## Action item:
Please give back the listing exactly as it reads.

## Data shown:
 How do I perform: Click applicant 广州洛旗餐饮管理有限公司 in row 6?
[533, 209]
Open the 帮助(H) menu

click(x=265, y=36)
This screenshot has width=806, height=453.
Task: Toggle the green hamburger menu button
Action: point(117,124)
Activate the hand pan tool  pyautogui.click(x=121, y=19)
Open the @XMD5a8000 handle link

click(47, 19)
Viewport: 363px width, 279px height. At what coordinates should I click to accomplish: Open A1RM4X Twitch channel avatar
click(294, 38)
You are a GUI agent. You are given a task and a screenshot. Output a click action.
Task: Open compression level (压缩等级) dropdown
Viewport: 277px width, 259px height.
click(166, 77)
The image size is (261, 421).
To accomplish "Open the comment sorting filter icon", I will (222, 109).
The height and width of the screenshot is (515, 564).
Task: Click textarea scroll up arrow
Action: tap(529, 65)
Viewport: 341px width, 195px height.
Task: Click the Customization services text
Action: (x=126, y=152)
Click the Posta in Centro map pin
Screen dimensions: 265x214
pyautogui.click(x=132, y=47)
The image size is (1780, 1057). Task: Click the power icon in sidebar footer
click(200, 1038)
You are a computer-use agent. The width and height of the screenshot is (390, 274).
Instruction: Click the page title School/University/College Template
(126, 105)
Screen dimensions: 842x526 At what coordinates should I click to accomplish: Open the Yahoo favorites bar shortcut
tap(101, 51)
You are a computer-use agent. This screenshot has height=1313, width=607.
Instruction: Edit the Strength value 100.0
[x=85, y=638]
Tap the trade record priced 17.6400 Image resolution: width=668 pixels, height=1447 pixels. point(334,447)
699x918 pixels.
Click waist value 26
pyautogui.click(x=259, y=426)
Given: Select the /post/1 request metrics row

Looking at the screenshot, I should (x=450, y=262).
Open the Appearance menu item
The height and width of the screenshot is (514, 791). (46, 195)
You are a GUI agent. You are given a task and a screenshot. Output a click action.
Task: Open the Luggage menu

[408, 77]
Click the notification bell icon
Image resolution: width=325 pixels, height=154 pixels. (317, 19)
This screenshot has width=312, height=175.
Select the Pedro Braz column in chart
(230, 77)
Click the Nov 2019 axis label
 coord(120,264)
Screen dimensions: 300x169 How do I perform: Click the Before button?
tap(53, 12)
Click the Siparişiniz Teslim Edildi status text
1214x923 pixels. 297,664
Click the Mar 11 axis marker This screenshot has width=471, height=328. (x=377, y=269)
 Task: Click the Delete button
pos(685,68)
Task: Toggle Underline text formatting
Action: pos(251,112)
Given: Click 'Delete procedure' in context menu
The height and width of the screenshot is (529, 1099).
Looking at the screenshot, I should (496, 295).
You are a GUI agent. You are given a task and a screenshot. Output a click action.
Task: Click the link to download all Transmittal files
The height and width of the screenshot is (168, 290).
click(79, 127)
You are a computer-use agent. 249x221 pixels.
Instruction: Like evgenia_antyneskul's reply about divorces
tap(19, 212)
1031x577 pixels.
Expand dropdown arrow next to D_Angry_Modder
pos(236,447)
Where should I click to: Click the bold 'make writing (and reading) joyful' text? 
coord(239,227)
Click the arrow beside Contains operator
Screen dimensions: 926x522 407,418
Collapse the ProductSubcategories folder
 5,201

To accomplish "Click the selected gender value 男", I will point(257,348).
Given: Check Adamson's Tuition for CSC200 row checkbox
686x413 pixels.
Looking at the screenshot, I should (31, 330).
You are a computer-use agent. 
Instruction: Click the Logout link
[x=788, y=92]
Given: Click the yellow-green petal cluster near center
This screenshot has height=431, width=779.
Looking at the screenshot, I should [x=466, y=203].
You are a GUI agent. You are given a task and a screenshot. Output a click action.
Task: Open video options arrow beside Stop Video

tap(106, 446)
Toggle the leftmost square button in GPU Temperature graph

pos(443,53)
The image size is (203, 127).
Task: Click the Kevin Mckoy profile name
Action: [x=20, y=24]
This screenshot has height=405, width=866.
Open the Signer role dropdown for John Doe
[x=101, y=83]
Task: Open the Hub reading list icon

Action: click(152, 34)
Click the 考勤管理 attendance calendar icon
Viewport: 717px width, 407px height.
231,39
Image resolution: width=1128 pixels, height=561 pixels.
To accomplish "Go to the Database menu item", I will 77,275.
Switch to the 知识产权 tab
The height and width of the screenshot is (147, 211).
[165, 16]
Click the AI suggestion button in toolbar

## Expected output:
 How do I perform: Click applicant 广州洛旗餐饮管理有限公司 in row 6?
[533, 209]
Open the 帮助(H) menu

click(x=265, y=36)
This screenshot has width=806, height=453.
Task: Toggle the green hamburger menu button
Action: point(117,124)
Activate the hand pan tool  pyautogui.click(x=121, y=19)
Open the @XMD5a8000 handle link

click(47, 19)
Viewport: 363px width, 279px height. At what coordinates should I click to accomplish: Open A1RM4X Twitch channel avatar
click(294, 38)
You are a GUI agent. You are given a task and a screenshot. Output a click action.
Task: Open compression level (压缩等级) dropdown
Viewport: 277px width, 259px height.
click(166, 77)
The image size is (261, 421).
To accomplish "Open the comment sorting filter icon", I will (222, 109).
The height and width of the screenshot is (515, 564).
Task: Click textarea scroll up arrow
Action: tap(529, 65)
Viewport: 341px width, 195px height.
Task: Click the Customization services text
Action: (x=126, y=152)
Click the Posta in Centro map pin
Screen dimensions: 265x214
pyautogui.click(x=132, y=47)
The image size is (1780, 1057). Task: Click the power icon in sidebar footer
click(200, 1038)
You are a computer-use agent. The width and height of the screenshot is (390, 274).
Instruction: Click the page title School/University/College Template
(126, 105)
Screen dimensions: 842x526 At what coordinates should I click to accomplish: Open the Yahoo favorites bar shortcut
tap(101, 51)
You are a computer-use agent. This screenshot has height=1313, width=607.
Instruction: Edit the Strength value 100.0
[x=85, y=638]
Tap the trade record priced 17.6400 Image resolution: width=668 pixels, height=1447 pixels. point(334,447)
699x918 pixels.
Click waist value 26
pyautogui.click(x=259, y=426)
Given: Select the /post/1 request metrics row

Looking at the screenshot, I should (x=450, y=262).
Open the Appearance menu item
The height and width of the screenshot is (514, 791). (46, 195)
You are a GUI agent. You are given a task and a screenshot. Output a click action.
Task: Open the Luggage menu

[408, 77]
Click the notification bell icon
Image resolution: width=325 pixels, height=154 pixels. (317, 19)
This screenshot has width=312, height=175.
Select the Pedro Braz column in chart
(230, 77)
Click the Nov 2019 axis label
 coord(120,264)
Screen dimensions: 300x169 How do I perform: Click the Before button?
tap(53, 12)
Click the Siparişiniz Teslim Edildi status text
1214x923 pixels. 297,664
Click the Mar 11 axis marker This screenshot has width=471, height=328. (x=377, y=269)
 Task: Click the Delete button
pos(685,68)
Task: Toggle Underline text formatting
Action: pos(251,112)
Given: Click 'Delete procedure' in context menu
The height and width of the screenshot is (529, 1099).
Looking at the screenshot, I should (496, 295).
You are a GUI agent. You are given a task and a screenshot. Output a click action.
Task: Click the link to download all Transmittal files
The height and width of the screenshot is (168, 290).
click(79, 127)
You are a computer-use agent. 249x221 pixels.
Instruction: Like evgenia_antyneskul's reply about divorces
tap(19, 212)
1031x577 pixels.
Expand dropdown arrow next to D_Angry_Modder
pos(236,447)
Where should I click to: Click the bold 'make writing (and reading) joyful' text? 
coord(239,227)
Click the arrow beside Contains operator
Screen dimensions: 926x522 407,418
Collapse the ProductSubcategories folder
 5,201

To accomplish "Click the selected gender value 男", I will point(257,348).
Given: Check Adamson's Tuition for CSC200 row checkbox
686x413 pixels.
Looking at the screenshot, I should (31, 330).
You are a computer-use agent. 
Instruction: Click the Logout link
[x=788, y=92]
Given: Click the yellow-green petal cluster near center
This screenshot has height=431, width=779.
Looking at the screenshot, I should [x=466, y=203].
You are a GUI agent. You are given a task and a screenshot. Output a click action.
Task: Open video options arrow beside Stop Video

tap(106, 446)
Toggle the leftmost square button in GPU Temperature graph

pos(443,53)
The image size is (203, 127).
Task: Click the Kevin Mckoy profile name
Action: [x=20, y=24]
This screenshot has height=405, width=866.
Open the Signer role dropdown for John Doe
[x=101, y=83]
Task: Open the Hub reading list icon

Action: click(152, 34)
Click the 考勤管理 attendance calendar icon
Viewport: 717px width, 407px height.
231,39
Image resolution: width=1128 pixels, height=561 pixels.
To accomplish "Go to the Database menu item", I will 77,275.
Switch to the 知识产权 tab
The height and width of the screenshot is (147, 211).
[165, 16]
Click the AI suggestion button in toolbar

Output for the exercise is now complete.